THE TASK:
Examine the records and identify each line that includes the string "Open". Copy those lines.

DATA PROVIDED:
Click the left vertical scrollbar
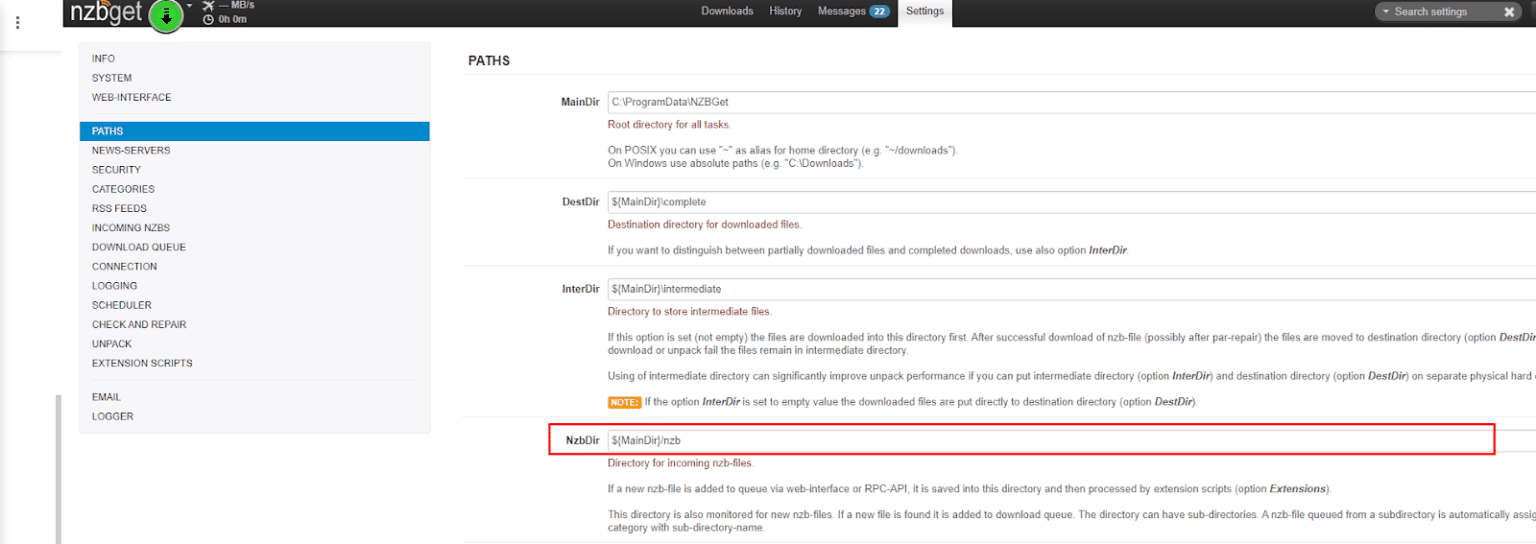 click(x=58, y=468)
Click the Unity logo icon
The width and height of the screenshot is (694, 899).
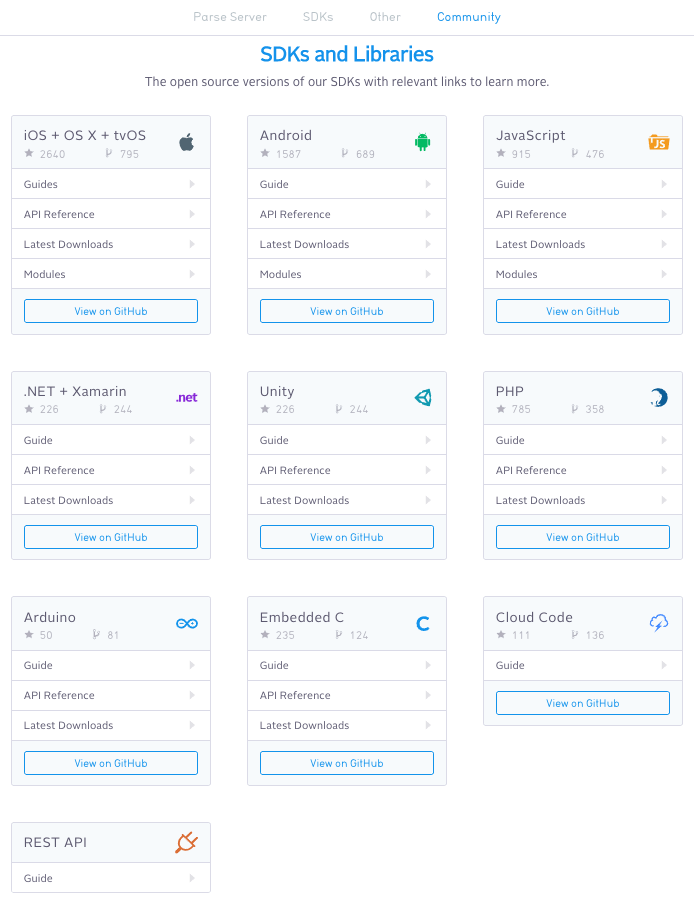(x=423, y=397)
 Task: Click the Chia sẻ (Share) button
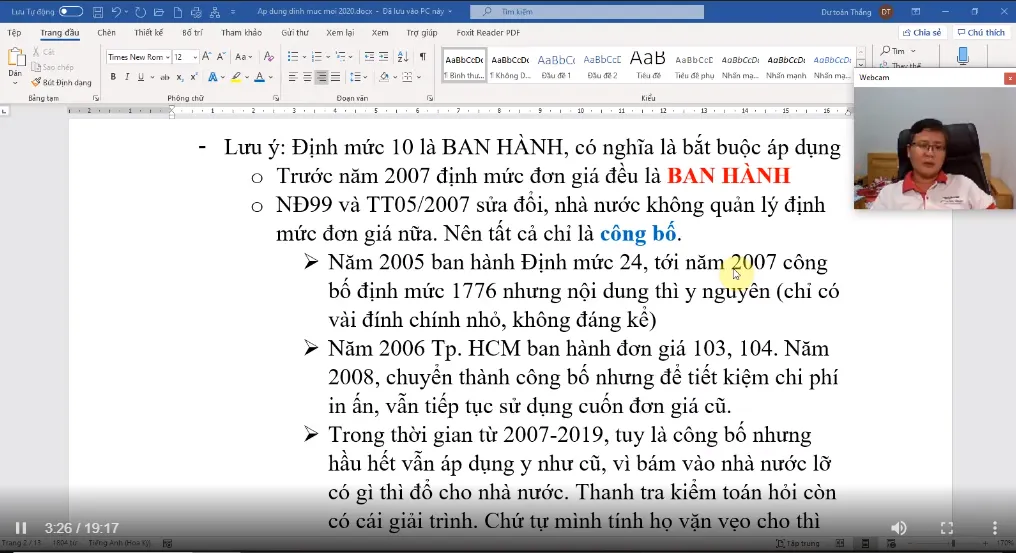(x=922, y=32)
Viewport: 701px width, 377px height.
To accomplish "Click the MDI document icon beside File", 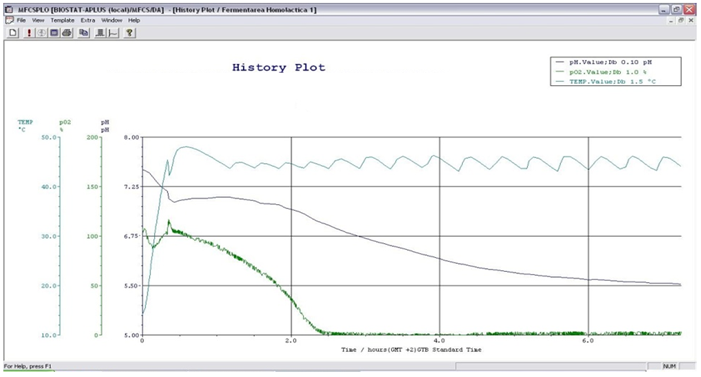I will coord(9,20).
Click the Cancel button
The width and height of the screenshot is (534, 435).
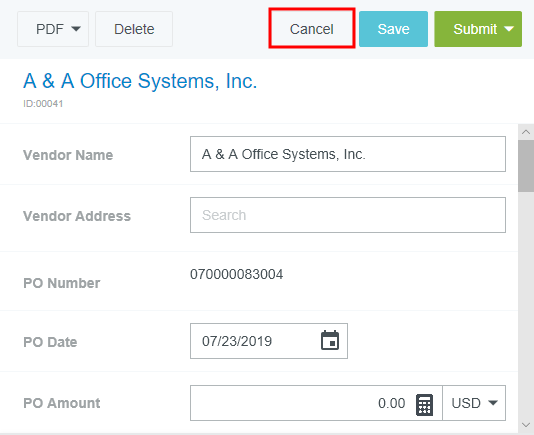coord(312,29)
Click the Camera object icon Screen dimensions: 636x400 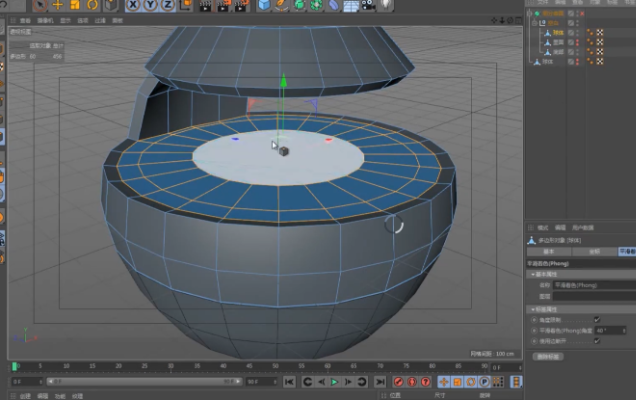click(368, 5)
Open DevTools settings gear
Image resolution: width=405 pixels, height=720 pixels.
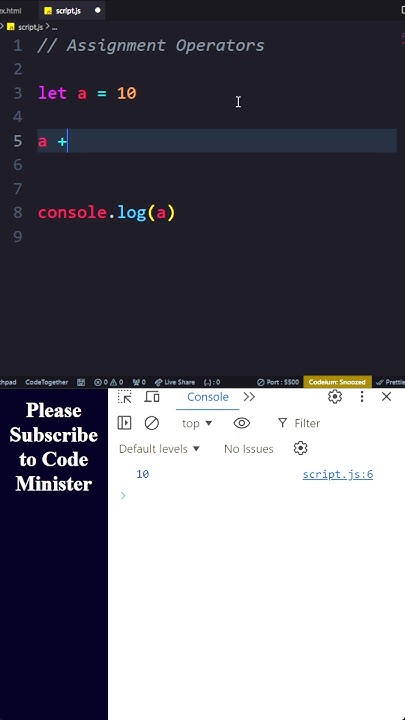click(335, 396)
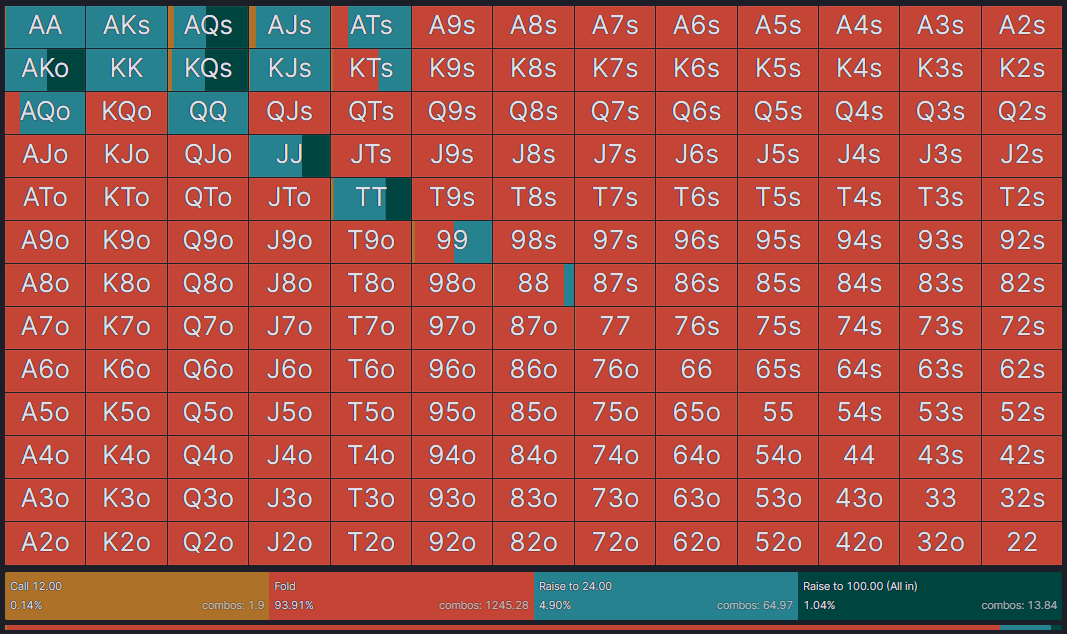Viewport: 1067px width, 634px height.
Task: Click the AKo offsuit hand
Action: pos(45,69)
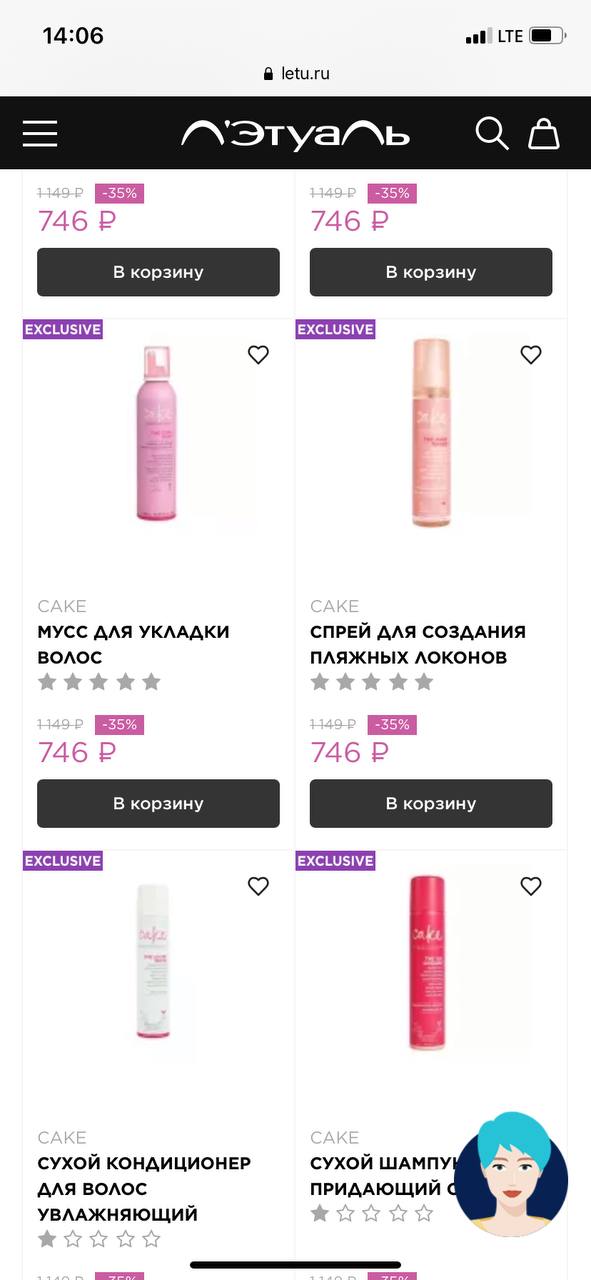
Task: Tap the search magnifier icon
Action: point(491,133)
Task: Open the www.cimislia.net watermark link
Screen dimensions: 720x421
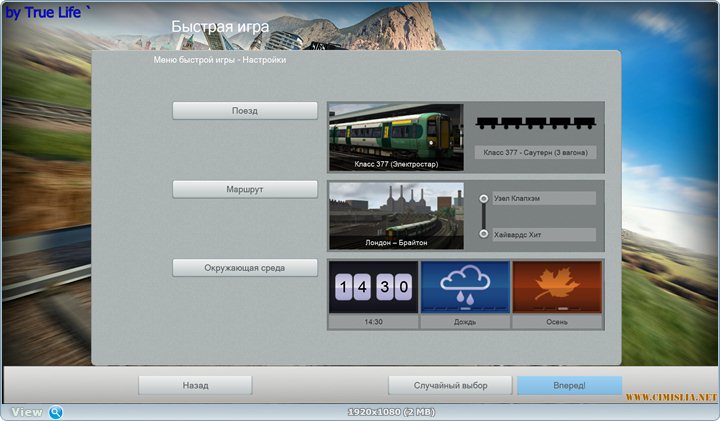Action: coord(672,398)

WRITTEN SOLUTION:
Open DevTools settings gear
Task: Open the www.cimislia.net watermark link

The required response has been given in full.